The announcement have no reason for the move. But the press agency, publishing statistics for the first time, said that from July 1,1967 until May 1,1969, 5,264 “Polish citizens of Jewish nationality left Poland declaring their wish to emigrate to Israel for permanent stay.” Unofficial estimates place the peak of Jewish emigration in 1968 when an estimated 3,000-3,500 Jews left the country in the wake of the official “anti-Zionist” campaign. Many considered the campaign, which stemmed from student riots in March 1968, to be a mask for the purge of Jews from high positions in the Government, the Communist Party, cultural and communications industries.

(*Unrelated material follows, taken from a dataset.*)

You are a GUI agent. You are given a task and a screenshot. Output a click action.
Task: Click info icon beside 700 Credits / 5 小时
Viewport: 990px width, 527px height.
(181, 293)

Emigration of Polish Jews to Israel was made relatively easy, though severe restrictions were placed on the amount of money and personal property they could take out of the country. Emigrants applied at the Dutch Embassy which has been handling Israeli affairs in Poland since the Warsaw regime broke diplomatic relations with Israel after the Six-Day War.

They received documents assuring their entry into Israel and travel costs to Vienna. As many as 2,000 Jews are believed to have left Poland during the first five months of this year. The remaining Jewish population is placed at about 15,000 compared to about 25,000 in Poland before the anti-Jewish purges. There were 3.5 million Jews in Poland before World War II.

Yesterday’s announcement of stricter emigration procedures gave Polish Jews little more than two months to make up their minds and prepare to leave the country. Some observers suggested that the Warsaw authorities acted in response to Arab complaints that Polish Jews, many of them skilled workers and professionals, were strengthening Israel. But many of the emigrants do not go to Israel. Once in Vienna they may apply for visas to other countries. Some circles here said the clamp-down on Jewish emigration stemmed from the fear in high quarters that Poland would lose top scientists, engineers, professors and physicians, many of whom are Jews.

Emigrants are allowed to take the equivalent of five dollars per person out of Poland and some household items and automobiles if at least a year old. Silverware, jewelry, precious stones and valuable stamp collections may be taken out but are heavily taxed.